## [Quoted passage]
((

For all his pugnaciousness, the man chose his battles, Berger insisted, noting that when CBS wanted to change the title of the highly-rated, award-winning The Nurses to The Doctors and the Nurses — or cancel it — Brodkin went along with the change. “There was some feeling at the company that we shouldn’t change the name, and Herb said, ‘Are you crazy? Take the order, we’ll worry about it later.’” In another instance, CBS head Aubrey directed Brodkin to make The Defenders more like Perry Mason, with a love interest for Robert Reed. Brodkin ordered scripts to please Aubrey until, that is, the show debuted, and promptly shot to the top of the ratings. “Then,” said Berger, “he threw out the new scripts immediately, and went back to doing it the way we did before.”
Disenchantment with networks led Brodkin to sell Plautus Productions, only to, three years later, reemerge with Titus Productions (the playwright Plautus’s first name), and begin a distinguished career in TV movies and miniseries. The high point: Holocaust, which starred a young Meryl Streep and James Woods, and earned the second-highest ratings numbers in Nielsen history. The cost: another struggle with the network, in this case, NBC, which handed Brodkin a 20-page, single-spaced list of proposed cuts. In particular, shots of nude women and children being marched to their slaughter had to go.
“Herb fought them tooth and nail,” remembered Berger. “The [nude] shots were the least lascivious things anyone could imagine! They were tragic. We ended up cutting, I think, four seconds of material out of ten-and-a-half hours of television time. But Herb would have considered a loss of four seconds a lost fight.”
Perhaps not. Apprised of the ratings for Holocaust, Brodkin told the L.A. Times, “I never had any doubts about the quality of the production, but there was no way of telling whether people want to watch it. Quite frankly, I’m astounded. I think that proves that no one can tell what the public will look at … The public wanted to see this, and it’s marvelous. That’s why I’m in television. You could do 10 Star Wars and not reach the audience we did. That’s the fun and the glory of it.”

))

## [Collected data entries]

((

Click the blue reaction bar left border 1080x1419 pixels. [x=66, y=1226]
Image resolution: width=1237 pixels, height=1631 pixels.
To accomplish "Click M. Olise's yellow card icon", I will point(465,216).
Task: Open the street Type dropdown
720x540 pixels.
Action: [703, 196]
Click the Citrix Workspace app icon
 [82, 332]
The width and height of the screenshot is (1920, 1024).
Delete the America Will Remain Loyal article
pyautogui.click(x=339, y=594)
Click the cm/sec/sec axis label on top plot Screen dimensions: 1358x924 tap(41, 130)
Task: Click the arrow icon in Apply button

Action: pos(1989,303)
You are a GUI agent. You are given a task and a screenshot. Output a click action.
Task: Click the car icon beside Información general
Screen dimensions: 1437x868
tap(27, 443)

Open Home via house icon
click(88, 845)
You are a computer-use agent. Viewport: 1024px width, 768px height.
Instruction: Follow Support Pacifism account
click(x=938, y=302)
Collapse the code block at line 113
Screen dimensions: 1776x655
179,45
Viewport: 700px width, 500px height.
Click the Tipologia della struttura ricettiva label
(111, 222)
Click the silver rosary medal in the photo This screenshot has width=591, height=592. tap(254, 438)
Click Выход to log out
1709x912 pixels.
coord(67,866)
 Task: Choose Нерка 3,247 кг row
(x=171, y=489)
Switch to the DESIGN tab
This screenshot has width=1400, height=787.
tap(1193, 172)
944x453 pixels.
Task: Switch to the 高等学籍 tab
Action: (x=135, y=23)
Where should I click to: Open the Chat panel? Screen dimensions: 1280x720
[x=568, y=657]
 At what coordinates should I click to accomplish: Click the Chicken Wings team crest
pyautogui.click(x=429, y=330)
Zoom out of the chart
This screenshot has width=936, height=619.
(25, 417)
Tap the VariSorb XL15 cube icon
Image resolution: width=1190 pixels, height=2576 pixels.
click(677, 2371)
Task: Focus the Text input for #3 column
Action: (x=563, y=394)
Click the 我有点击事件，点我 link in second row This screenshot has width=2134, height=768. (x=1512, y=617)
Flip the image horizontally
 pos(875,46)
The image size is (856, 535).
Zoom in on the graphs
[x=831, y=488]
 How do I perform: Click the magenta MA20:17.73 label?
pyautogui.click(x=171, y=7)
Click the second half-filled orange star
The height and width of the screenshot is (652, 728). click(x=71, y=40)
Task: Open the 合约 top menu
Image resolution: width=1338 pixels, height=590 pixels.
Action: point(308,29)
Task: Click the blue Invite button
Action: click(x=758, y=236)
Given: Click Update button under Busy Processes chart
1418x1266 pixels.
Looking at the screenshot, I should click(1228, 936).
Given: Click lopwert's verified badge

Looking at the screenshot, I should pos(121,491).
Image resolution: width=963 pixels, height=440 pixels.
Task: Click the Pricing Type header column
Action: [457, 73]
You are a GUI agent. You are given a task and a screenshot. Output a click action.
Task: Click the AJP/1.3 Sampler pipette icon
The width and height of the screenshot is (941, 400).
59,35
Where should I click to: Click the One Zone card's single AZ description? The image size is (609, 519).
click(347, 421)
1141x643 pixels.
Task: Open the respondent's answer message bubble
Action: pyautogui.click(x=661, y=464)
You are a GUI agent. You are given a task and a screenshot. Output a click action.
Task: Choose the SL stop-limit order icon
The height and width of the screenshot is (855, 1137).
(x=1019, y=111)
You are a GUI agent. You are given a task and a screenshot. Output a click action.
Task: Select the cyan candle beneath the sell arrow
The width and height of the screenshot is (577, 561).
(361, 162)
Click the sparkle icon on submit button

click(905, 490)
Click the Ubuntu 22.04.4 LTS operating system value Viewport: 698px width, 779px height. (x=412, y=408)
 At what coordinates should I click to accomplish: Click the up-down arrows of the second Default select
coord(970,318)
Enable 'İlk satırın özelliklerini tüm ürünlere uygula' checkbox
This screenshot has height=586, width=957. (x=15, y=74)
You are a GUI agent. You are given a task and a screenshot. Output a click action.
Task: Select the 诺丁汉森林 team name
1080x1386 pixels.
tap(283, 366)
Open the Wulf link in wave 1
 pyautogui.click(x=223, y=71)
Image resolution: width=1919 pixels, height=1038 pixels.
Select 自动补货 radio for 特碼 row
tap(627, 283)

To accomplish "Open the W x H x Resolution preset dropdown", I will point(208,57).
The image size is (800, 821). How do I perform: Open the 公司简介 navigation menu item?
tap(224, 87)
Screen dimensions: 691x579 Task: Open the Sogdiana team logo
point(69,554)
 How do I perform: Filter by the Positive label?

))

## [Exercise tasks]
- 1) Answer from the passage on Brodkin's television career:
(a) What new title did CBS want for The Nurses?
(b) What production company did Brodkin start after selling Plautus Productions?
(c) According to Berger, how much material was cut from Holocaust?
- 2) Carry on the passage on Brodkin's television career from the point where it stops.

## [Activity answers]
- 1)
(a) The Doctors and the Nurses
(b) Titus Productions
(c) About four seconds, out of ten-and-a-half hours of television time

- 2)
Brodkin had other loves besides his work, starting with his family. He was also a serious angler who was always heading off to remote areas of the planet where the fishing was good and the conversation minimal. “Guys that fish,” said daughter Lucinda, “go for days without two or three sentences, trekking through the wilderness by canoe. That suited my father perfectly. He was terrible at cocktail parties.” He was “never the same,” said Berger, after his beloved wife, Patty, died in 1983. Married while they were both drama students at Yale, Patty Brodkin was “the woman behind the man,” said Lucinda. Added daughter Brigit: “They were soulmates. I remember him saying to me he couldn’t have succeeded without her.”
Brodkin, friends and family agreed, would have loved being inducted into the Hall of Fame. And while he would have certainly spoken less than fifteen minutes in accepting the award, perhaps he would have said something like this, from an interview with Emmy magazine in 1982:
“I don’t want you to go away thinking I’m bitter about television. Television has been wonderful to me, and I have a great life. I do what I want, and I make a lot of money, and I enjoy everything I do. I come and go as I please. I tell people exactly what I think of them. It’s no way to make friends, but it short-circuits a lot of trouble. I have no complaints whatsoever.”